[Items from a data source]
begin
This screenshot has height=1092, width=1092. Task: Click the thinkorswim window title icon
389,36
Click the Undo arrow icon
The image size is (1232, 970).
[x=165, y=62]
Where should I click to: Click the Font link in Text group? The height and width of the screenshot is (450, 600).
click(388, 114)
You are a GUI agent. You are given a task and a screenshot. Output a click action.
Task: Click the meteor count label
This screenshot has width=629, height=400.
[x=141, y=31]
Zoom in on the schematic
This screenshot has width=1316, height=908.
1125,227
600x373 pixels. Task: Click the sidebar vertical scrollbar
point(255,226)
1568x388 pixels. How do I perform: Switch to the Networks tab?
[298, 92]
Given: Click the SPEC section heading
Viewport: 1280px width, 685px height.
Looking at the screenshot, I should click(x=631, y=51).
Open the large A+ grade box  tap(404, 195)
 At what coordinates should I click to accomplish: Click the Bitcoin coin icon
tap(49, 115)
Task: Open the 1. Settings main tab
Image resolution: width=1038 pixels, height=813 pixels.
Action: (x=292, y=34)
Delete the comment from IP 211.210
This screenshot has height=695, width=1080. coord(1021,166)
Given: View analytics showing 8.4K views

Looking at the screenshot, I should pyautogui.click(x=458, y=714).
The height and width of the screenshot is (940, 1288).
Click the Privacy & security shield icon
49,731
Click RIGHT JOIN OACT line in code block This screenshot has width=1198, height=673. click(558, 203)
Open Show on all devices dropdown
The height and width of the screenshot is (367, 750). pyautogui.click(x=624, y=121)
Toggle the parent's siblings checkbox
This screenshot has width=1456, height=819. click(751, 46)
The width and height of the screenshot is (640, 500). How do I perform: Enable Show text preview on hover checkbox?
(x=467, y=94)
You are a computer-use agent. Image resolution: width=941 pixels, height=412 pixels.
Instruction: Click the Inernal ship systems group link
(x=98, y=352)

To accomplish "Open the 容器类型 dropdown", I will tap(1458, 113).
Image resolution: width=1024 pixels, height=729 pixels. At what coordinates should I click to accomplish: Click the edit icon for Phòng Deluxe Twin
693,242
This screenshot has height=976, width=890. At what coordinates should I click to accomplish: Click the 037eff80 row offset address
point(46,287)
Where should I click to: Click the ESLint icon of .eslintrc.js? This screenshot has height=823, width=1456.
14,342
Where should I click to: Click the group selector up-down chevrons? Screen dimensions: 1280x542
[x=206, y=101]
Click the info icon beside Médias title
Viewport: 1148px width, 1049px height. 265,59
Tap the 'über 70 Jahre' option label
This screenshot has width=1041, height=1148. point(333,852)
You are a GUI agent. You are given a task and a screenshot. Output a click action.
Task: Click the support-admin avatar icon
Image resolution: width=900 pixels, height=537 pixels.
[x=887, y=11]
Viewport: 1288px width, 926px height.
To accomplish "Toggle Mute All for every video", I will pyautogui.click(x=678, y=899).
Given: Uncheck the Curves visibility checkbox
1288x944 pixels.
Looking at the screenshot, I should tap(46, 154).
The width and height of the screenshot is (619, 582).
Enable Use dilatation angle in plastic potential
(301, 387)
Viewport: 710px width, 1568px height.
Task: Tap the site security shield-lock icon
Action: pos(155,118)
end
■ Task: Return every one of the rows above unchanged, character for character.

■ Solution to the exercise:
This screenshot has height=1092, width=1092. Task: Click the thinkorswim window title icon
389,36
Click the Undo arrow icon
The image size is (1232, 970).
[x=165, y=62]
Where should I click to: Click the Font link in Text group? The height and width of the screenshot is (450, 600).
click(388, 114)
You are a GUI agent. You are given a task and a screenshot. Output a click action.
Task: Click the meteor count label
This screenshot has width=629, height=400.
[x=141, y=31]
Zoom in on the schematic
This screenshot has width=1316, height=908.
1125,227
600x373 pixels. Task: Click the sidebar vertical scrollbar
point(255,226)
1568x388 pixels. How do I perform: Switch to the Networks tab?
[298, 92]
Given: Click the SPEC section heading
Viewport: 1280px width, 685px height.
Looking at the screenshot, I should click(x=631, y=51).
Open the large A+ grade box  tap(404, 195)
 At what coordinates should I click to accomplish: Click the Bitcoin coin icon
tap(49, 115)
Task: Open the 1. Settings main tab
Image resolution: width=1038 pixels, height=813 pixels.
Action: (x=292, y=34)
Delete the comment from IP 211.210
This screenshot has height=695, width=1080. coord(1021,166)
Given: View analytics showing 8.4K views

Looking at the screenshot, I should pyautogui.click(x=458, y=714).
The height and width of the screenshot is (940, 1288).
Click the Privacy & security shield icon
49,731
Click RIGHT JOIN OACT line in code block This screenshot has width=1198, height=673. click(558, 203)
Open Show on all devices dropdown
The height and width of the screenshot is (367, 750). pyautogui.click(x=624, y=121)
Toggle the parent's siblings checkbox
This screenshot has width=1456, height=819. click(751, 46)
The width and height of the screenshot is (640, 500). How do I perform: Enable Show text preview on hover checkbox?
(x=467, y=94)
You are a computer-use agent. Image resolution: width=941 pixels, height=412 pixels.
Instruction: Click the Inernal ship systems group link
(x=98, y=352)

To accomplish "Open the 容器类型 dropdown", I will tap(1458, 113).
Image resolution: width=1024 pixels, height=729 pixels. At what coordinates should I click to accomplish: Click the edit icon for Phòng Deluxe Twin
693,242
This screenshot has height=976, width=890. At what coordinates should I click to accomplish: Click the 037eff80 row offset address
point(46,287)
Where should I click to: Click the ESLint icon of .eslintrc.js? This screenshot has height=823, width=1456.
14,342
Where should I click to: Click the group selector up-down chevrons? Screen dimensions: 1280x542
[x=206, y=101]
Click the info icon beside Médias title
Viewport: 1148px width, 1049px height. 265,59
Tap the 'über 70 Jahre' option label
This screenshot has width=1041, height=1148. point(333,852)
You are a GUI agent. You are given a task and a screenshot. Output a click action.
Task: Click the support-admin avatar icon
Image resolution: width=900 pixels, height=537 pixels.
[x=887, y=11]
Viewport: 1288px width, 926px height.
To accomplish "Toggle Mute All for every video", I will pyautogui.click(x=678, y=899).
Given: Uncheck the Curves visibility checkbox
1288x944 pixels.
Looking at the screenshot, I should tap(46, 154).
The width and height of the screenshot is (619, 582).
Enable Use dilatation angle in plastic potential
(301, 387)
Viewport: 710px width, 1568px height.
Task: Tap the site security shield-lock icon
Action: pos(155,118)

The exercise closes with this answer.